I also want to be able to train social workers and other folks who are not traditionally in tech to be a part of tech, because I think you see what happens when it is just folks who are in engineering or in technology. Social workers are by no means absolved from being racist or problematic. However, what I appreciate about social work is that we are equipped to engage in difficult conversations. I think that is the value that I want to bring with this center, and I want to bring it to startups as well. We want to train the social workers and offer support to technologists who want to think from a social justice perspective — who want to become more conscious. That is the new work that I am building here at UPenn.

[MastersinCommunications.com] Do you have advice you might give to students interested in the connections between social work, communication, and data science or in applying social scientific research to address pressing social problems like youth violence who are considering pursuing a graduate degree in communication?

[Dr. Desmond Upton Patton] One of the things that I have learned is that it is so important to get lots of feedback. Put yourself in diverse and inclusive spaces, meet as many diverse voices as possible, think about and problematize your questions, and consider how you want to do this work and why you want to do this work. I think doing that pre-thinking is really important.
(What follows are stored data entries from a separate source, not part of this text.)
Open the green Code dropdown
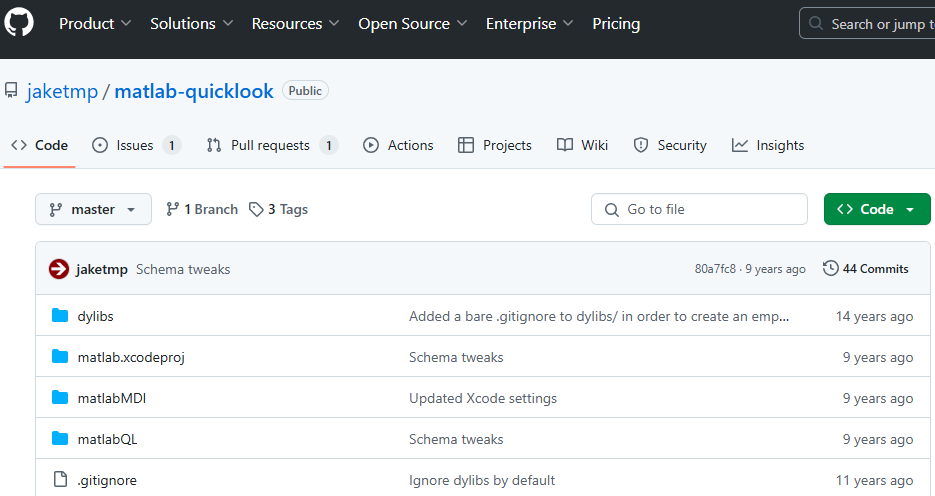935x496 pixels. (x=876, y=209)
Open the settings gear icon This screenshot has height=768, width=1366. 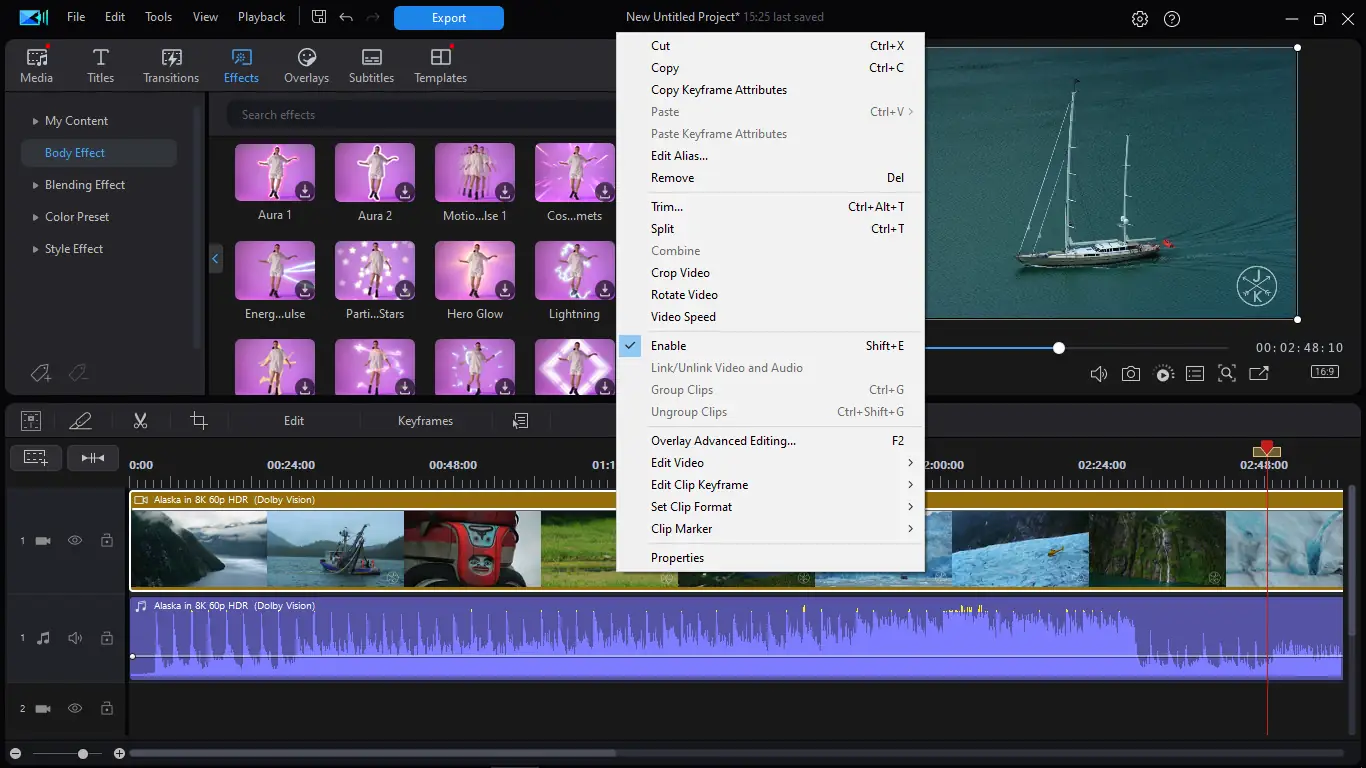1140,19
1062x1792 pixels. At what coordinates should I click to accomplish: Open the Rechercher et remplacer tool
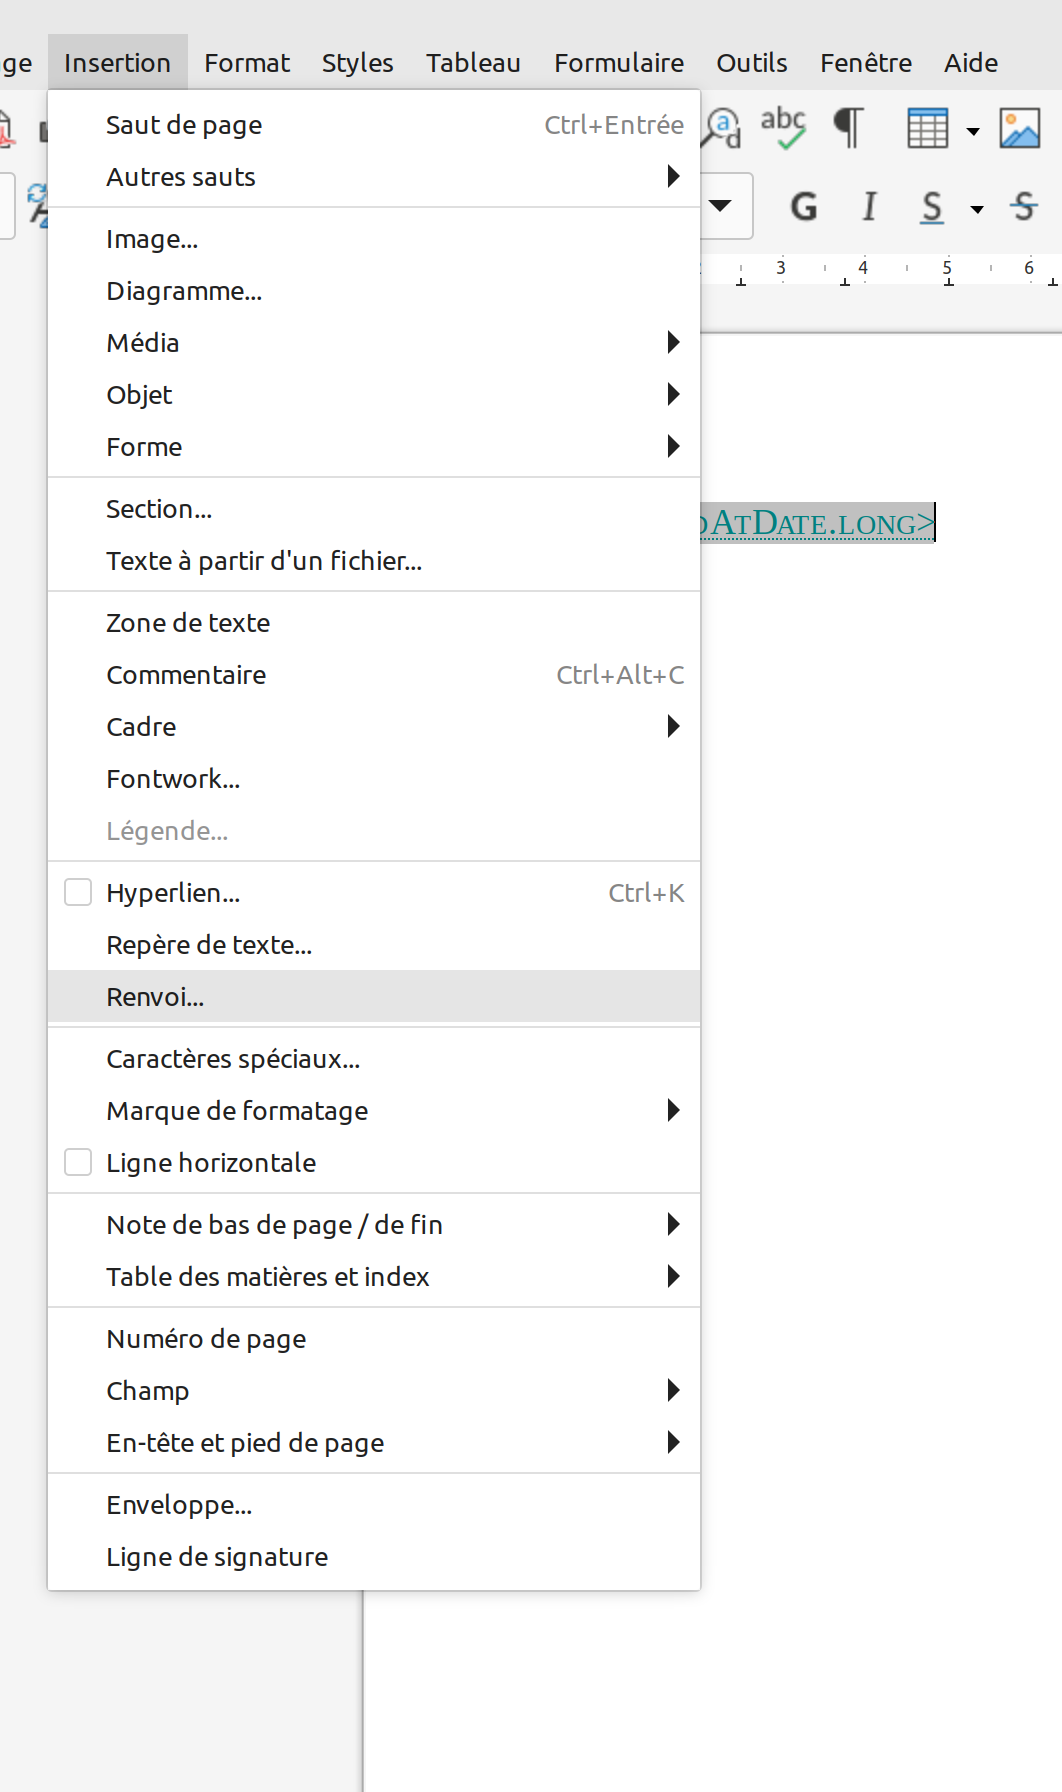719,127
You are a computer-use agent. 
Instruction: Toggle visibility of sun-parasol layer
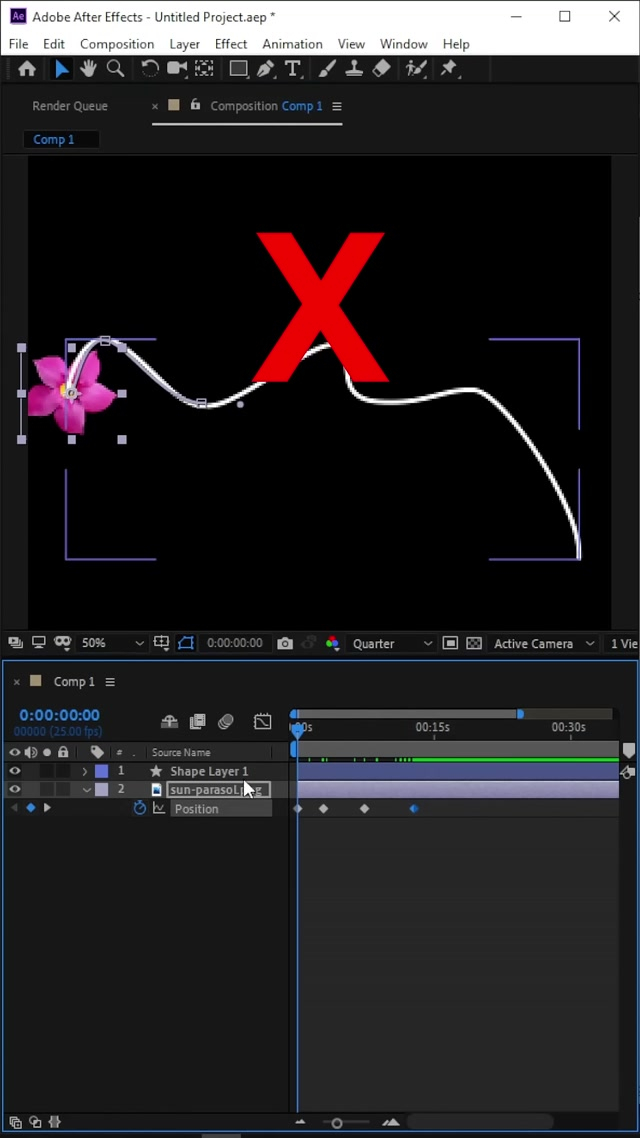[x=14, y=789]
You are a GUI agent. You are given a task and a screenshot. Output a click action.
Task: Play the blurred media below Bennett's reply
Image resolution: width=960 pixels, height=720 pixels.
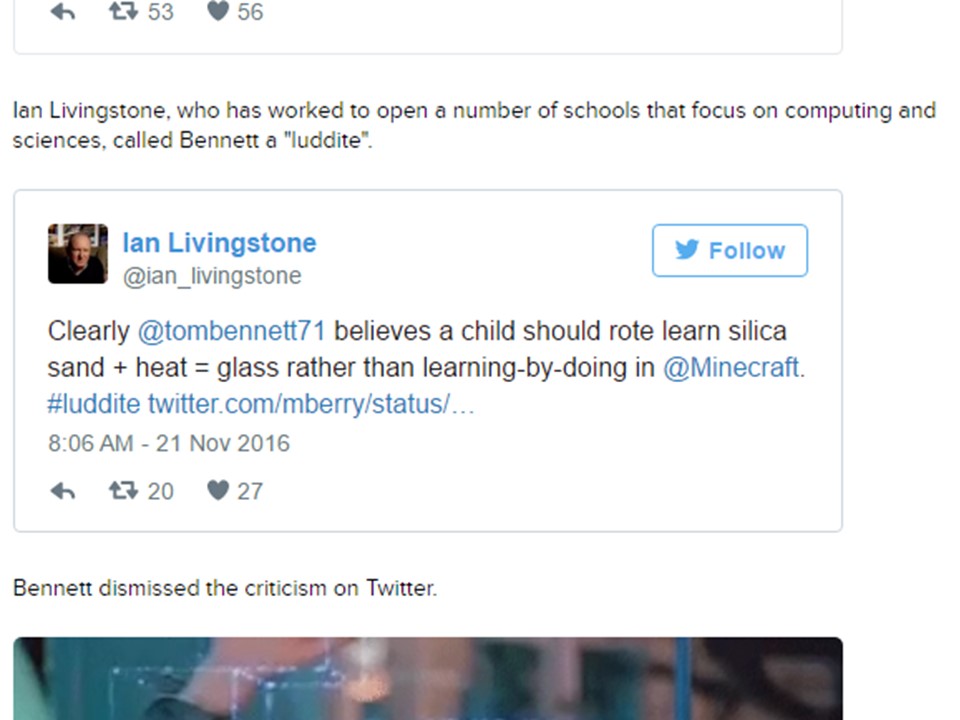pyautogui.click(x=428, y=678)
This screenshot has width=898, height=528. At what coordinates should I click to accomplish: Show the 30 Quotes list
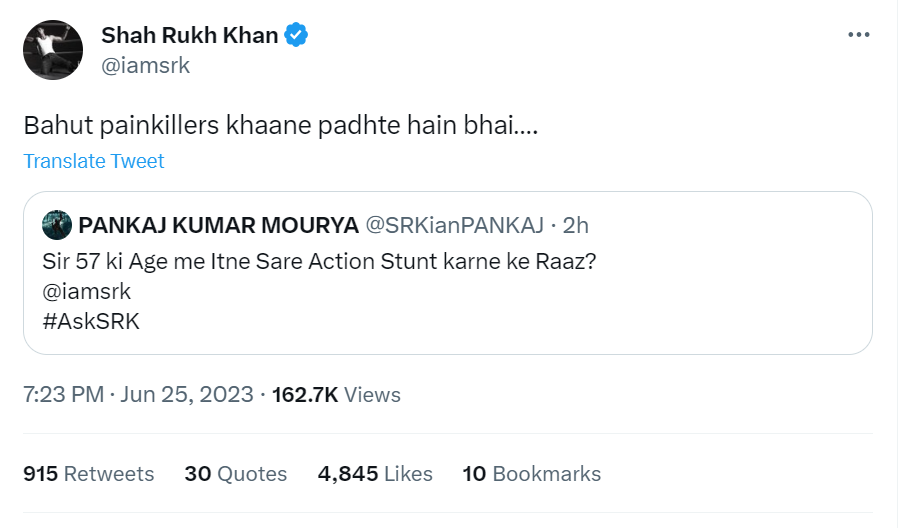tap(235, 473)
Another thing that I think has been really important for me is doubling down on my interests and my passions, as opposed to being driven by topics that are sexy or that other people want to do. That, I think, has taken me really far. This work is really hard. It is hard because we are engaging in very difficult subjects and viewing very difficult things. I think we sometimes forget that these are not just academic endeavors. These are real lives and real people. You have to have the sensibility to understand the implications of the work and to put yourself in spaces where you can get the level of support you need.

I am excited because this is the first time that I have been in a communication school, and it feels like a natural fit. It also feels complementary to my social work identity. Now I get to put the methods and literature from communication in context with social work values and thinking to continue this work in new, innovative ways.

I do not think that I would have gotten to where I am without engaging in communication literature, especially the work of folks like Safiya Noble, André Brock, and Meredith Clark. These are all folks that I have learned immensely from — in terms of how they view the world, and in terms of how they center Blackness in their critiques in a way that advocates for technologies that work for everyone. It is a really exciting time to be doing this work, because now more than ever we have a lot of folks who can hold us accountable in this space. Before, when I was doing this work a decade ago, that support was few and far between. It is a good time to be doing this difficult work.

Thank you, Dr. Patton, for discussing your insightful research on social media and gang violence, how young people grieve through digital media platforms, the racial biases of digital policing, and more!


Photo of Ben Clancy
About the Author: Ben Clancy (they/them) is a critical scholar and creative living in Chicago with their partner, child, and other wildlife. They are a PhD candidate at UNC Chapel Hill in the Department of Communication, where their research focuses on the politics of communicative and artistic technologies. Ben has an M.A. from Texas State University, has worked as a research fellow for the Center for Information, Technology, and Public Life at UNC, and is an alum of the Vermont Studio Center residency in poetry writing.

Please note: Our interview series aims to represent the diverse research being pursued by scholars in the field of communication, which is often socially and politically engaged. As a result, all readers may not agree with the views and opinions expressed in this interview, which are independent of the views of MastersinCommunications.com, its parent company, partners, and affiliates.